IRC R905.2.8.5 (2021 edition, adopted in most jurisdictions by 2026) requires drip edge on all new asphalt shingle installations [4]. See full installation details in the Drip Edge Installation guide.
Step 3: Ice-and-Water Shield
In cold-climate regions and around all penetrations, a self-adhering polymer-modified bitumen membrane is applied directly to the deck. The IRC requires ice-and-water shield to extend a minimum of 24 inches above the inside face of the exterior wall, with many northern states requiring 36 to 48 inches [4].
This membrane is not optional in a properly permitted installation. James Carver notes that in Missouri, inspectors regularly reject roofs that lack proper ice-and-water shield coverage at valleys and eaves.
Step 4: Felt Underlayment
15-lb or 30-lb felt (or synthetic underlayment rated to ASTM D226 or D4869) is applied horizontally from eave to ridge, lapped a minimum of 2 inches at horizontal seams and 4 inches at end laps [4]. Synthetic underlayment products have largely replaced felt on high-pitch roofs due to improved tear resistance and longer exposure ratings.
See the Roof Underlayment Installation guide for a full material comparison and installation walkthrough.
Step 5: Flashing
All transitions where the roof plane meets a vertical surface (walls, chimneys, dormers, skylights) require step flashing and counterflashing set into a mortar joint or housewrap tape. Valley flashing and pipe boot flashing are installed before the field shingles reach those areas.
This is where most contractor quality differences become visible. See the Chimney Flashing Installation guide for the full step-flashing and counterflashing sequence.
Step 6: Field Material Installation
Shingles, metal panels, tiles, or shakes are installed from the eave up to the ridge according to manufacturer specifications. Nailing pattern, exposure width, and starter course alignment all affect both weather performance and warranty compliance.
Step 7: Ridge Cap and Ridge Vent
The ridge cap seals the topmost peak. On ventilated installations, a ridge vent is installed before the cap shingles or trim panels to allow continuous attic airflow from soffit to ridge. Balanced ventilation (1 sq. ft. of net free area per 150 sq. ft. of attic floor space) is required by IRC R806 [4].
See the Ridge Vent Installation guide for sizing, placement, and common mistakes.
Step 8: Final Inspection and Cleanup
Magnetic rollers collect loose fasteners. Valleys and penetrations receive a visual walk-through. Gutters are cleared of debris. A final inspection is conducted by the local building department on permitted jobs.
New Roof Installation Process
A complete roof replacement on a 2,000 sq. ft. home follows a predictable timeline when crews are experienced and weather cooperates.
Day 1: Tear-off of existing material, deck inspection, deck repairs, drip edge.
Day 1-2: Ice-and-water shield, underlayment, valley and step flashing.
Day 2-3: Field shingles or panels, ridge vent, ridge cap.
Day 3: Final inspection, cleanup, magnetic sweep, debris removal.
Most residential asphalt shingle replacements complete in 1 to 3 days. Tile roofs typically run 6 to 12 days due to tile layout, mortar work, and the care required around fragile material [5].
For a detailed walkthrough of every phase, visit the New Roof Installation Process guide.
Homeowner case study: Marcus T. of Memphis, Tennessee replaced a 22-year-old three-tab shingle roof after two consecutive hail seasons. His 2,400 sq. ft. home had 14 squares of decking requiring replacement due to hidden rot under the old shingles. The licensed crew completed tear-off and installation in three days. Total project cost: $14,800, covered 80% by his homeowner's insurance after a successful storm damage claim. Marcus noted that the contractor's documentation of deck rot was critical to the insurance adjuster approving the higher settlement.

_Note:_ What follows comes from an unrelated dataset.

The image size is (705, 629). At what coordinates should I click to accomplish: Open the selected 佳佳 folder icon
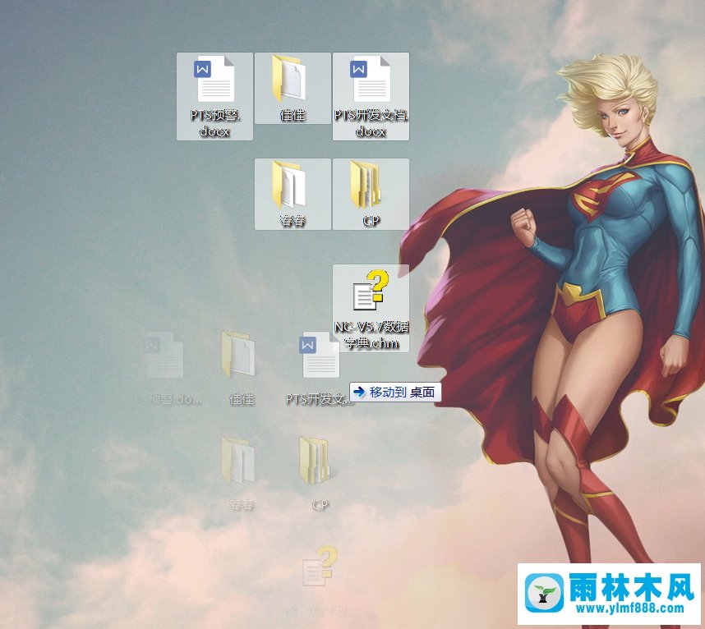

Photo: Photo of a roofing crew mid-installation on a residential home, showing new underlayment laid on the deck and workers positioning shingles, with a debris trailer visible in the driveway below.
Metal Roof Installation
Standing seam metal roofing has the most demanding installation requirements of any common residential roofing material. Panels must be cut to length, clipped to prevent thermal movement issues, and sealed at all transitions with compatible sealant. Exposed-fastener panels are more forgiving but require neoprene-gasketed screws at exact intervals.
Key differences from shingle installation:
- Metal expands and contracts significantly with temperature. Hidden clips on standing seam systems allow panel movement without fastener stress.
- Metal roofing requires a clean, flat deck. High spots create oil-canning (waviness) that is purely cosmetic but difficult to fix after installation.
- Cutting metal panels produces sharp edges and flying metal chips. Proper PPE (gloves, eye protection, long sleeves) is mandatory.
- Sealant at transitions must be metal-compatible. Standard roofing caulk fails against metal expansion and contraction.
The licensed roofers in our NearbyHunt network report that improper sealant selection is the single most common metal roof installation error they encounter on re-roofing calls. Butyl tape and EPDM-compatible sealants are the correct choice for most panel systems.
Standing seam is a beautiful product when it is installed right, but I have seen more bad standing seam jobs than bad shingle jobs. The margin for error at the eave detail and the hip transition is very small. This is not a good DIY project unless you have done it before.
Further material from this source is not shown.